Deja que la lluvia golpee su mirada, respira y, lentamente, se dirige hacia la otra puerta del coche. Abre, sube y arranca, evitando mirar a su derecha.

Comienzan a moverse.

—Vivo muy cerca, por la zona del Alcázar… ¿Sabe usted dónde está? —le sorprende una voz que, a pesar de estar a unos centímetros, le parece sólo un eco del pasado.

—Sí, sí, no te preocupes —contesta.

—Gracias, joven. Es que estaba paseando y de pronto se ha puesto a llover… supongo que me he desorientado, y… todo es tan distinto cuando llueve…

—Sí, todo es tan distinto… tanto… —contesta, respirando hondo. Y es que hay cosas a las que uno jamás llega a acostumbrarse.
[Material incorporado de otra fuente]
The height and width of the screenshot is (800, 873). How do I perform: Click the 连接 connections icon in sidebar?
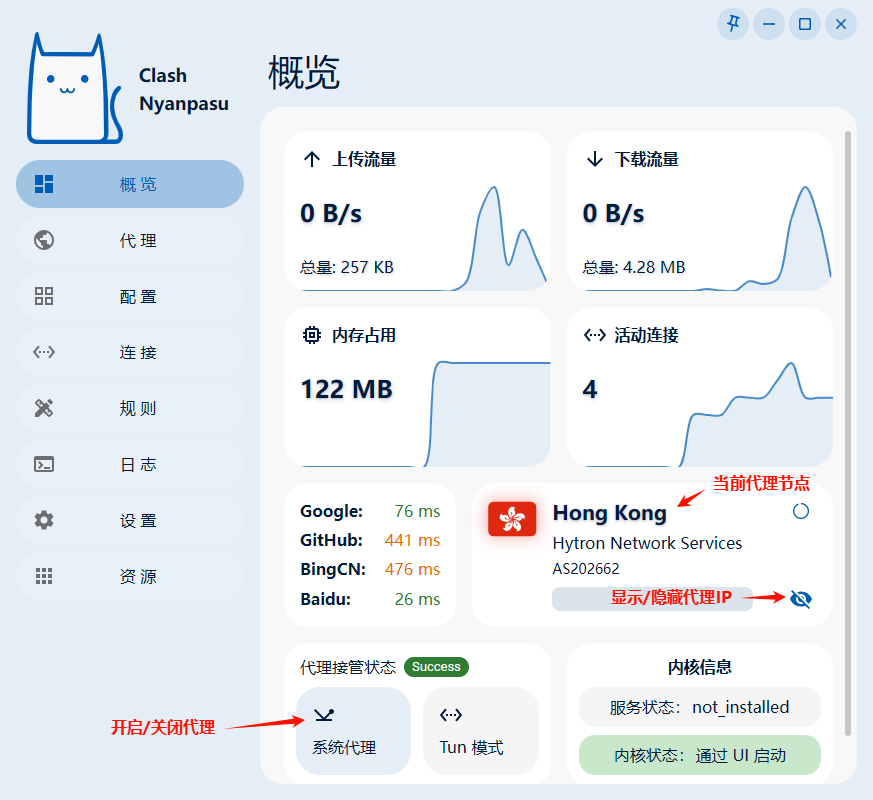click(x=44, y=352)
Aprieta con fuerza el volante, como si eso fuera suficiente para descargar el dolor que lleva dentro. Mira hacia la carretera sin saber si las gotas que distingue están en el cristal o en sus propios ojos. Porque justamente en esos momentos recuerda su infancia: las horas pasadas en los columpios, las miles de historias que le contaba entre esas calles que le parecían tan grandes, los cuentos —que en Toledo siempre eran leyendas— que le susurraba antes de acostarse, aquellas noches en las que llovía y salía de la cama para dormir a su lado, al de él, al de ella, al de ellos…
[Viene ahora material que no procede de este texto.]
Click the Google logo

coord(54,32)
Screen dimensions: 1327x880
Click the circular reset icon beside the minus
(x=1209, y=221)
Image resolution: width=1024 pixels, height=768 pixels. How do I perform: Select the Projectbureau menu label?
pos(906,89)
Silencio en un camino que tantas veces han recorrido. Un camino que siempre es el mismo porque ambos han iniciado el viaje hacia un permanente presente, un viaje sin futuro ni pasado. Como un niño, piensa.

¿Quién decide lo que dura un recuerdo? ¿Cómo es posible olvidar cada día el presente?
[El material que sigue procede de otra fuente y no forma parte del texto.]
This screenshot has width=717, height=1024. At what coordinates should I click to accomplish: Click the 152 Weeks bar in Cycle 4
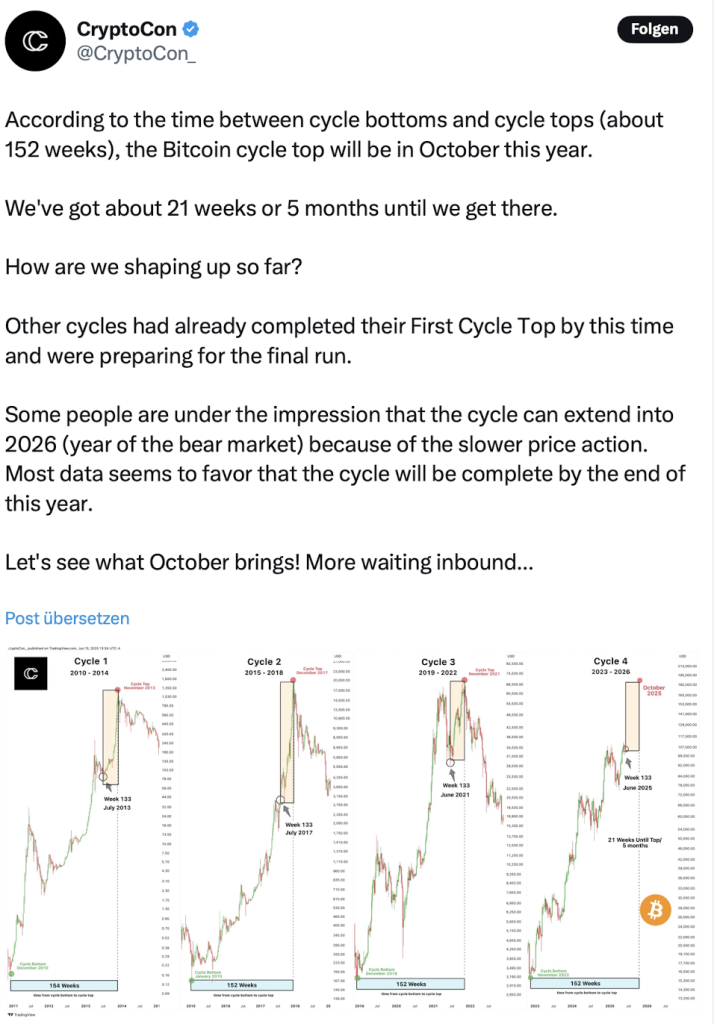pos(584,983)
Silencio y gotas golpeando el techo; silencio entre ambos, sólo silencio…

—Vivo muy cerca del Alcázar. ¿Sabe usted dónde es? —insiste de nuevo.

—Sí, cálmate… —le contesta Marcos mientras acerca su mano a la pierna del anciano; mientras le aprieta con todo el amor que puede; mientras se da cuenta de que no existen limpiaparabrisas para el corazón; mientras las lágrimas se le acumulan de tal forma en los ojos que apenas puede distinguir la carretera.

—Gracias, joven. Es que estaba paseando y de pronto se ha puesto a llover… supongo que me he desorientado y…

Se acercan a su destino. Disminuye la velocidad y pasan por una zona ya familiar para ambos.

—¡Por aquí es, por aquí! —grita el anciano.

—No, espera… espera, es un poco más adelante… es que todas las calles son muy parecidas —le contesta, intentando justificar de alguna forma la confusión; en realidad, intentando encontrar una justificación que le sirva de consuelo.

—¡Por aquí es! —vuelve a gritar el anciano.

—Sí, no te preocupes, tengo que dar la vuelta. Un momento, enseguida llegamos —intenta tranquilizarlo.

Marcos observa cómo el hombre se mueve inquieto en el asiento; cómo consigue, tras varios intentos, deshacerse del cinturón; cómo forcejea con la puerta, con su mundo e, incluso, a veces con el propio destino.

Finalmente, en cuanto consigue aparcar, aquel anciano vestido de negro y completamente empapado sale.

Marcos se queda mirando cómo su propio padre huye de él, cómo sube por una calle y gira a la izquierda, a la búsqueda de esa marca roja que hace las veces de faro en medio de un océano de olvidos. Camina tras él y observa, desde el burladero del dolor, cómo esa oscura figura —que ya ha encontrado, en su mente, una parcela de recuerdos— va desacelerando el ritmo conforme se acerca a su destino. Observa cómo se detiene ante la puerta, observa cómo la empuja y desaparece en el interior de esa, su casa.

Se queda mirando al cielo, a la espera de ver caer recuerdos: las primeras partidas de ajedrez, esas en las que papá siempre ganaba; los cuentos que tantas veces le susurró desde la arista de su pequeña cama; los días, meses que pasó ayudándole a pronunciar una erre que se le atragantaba; los pulsos que, con el transcurso del tiempo, iba ganando; la calle que tantas veces recorrió con su mano equilibrando una bicicleta que empezaba a avanzar sin las pequeñas ruedas… Las horas juntos en el sofá, en la cocina, en la vida…

Se da la vuelta y se dirige de nuevo hacia el coche.

Se sube y se despide de una ciudad que continúa llorando.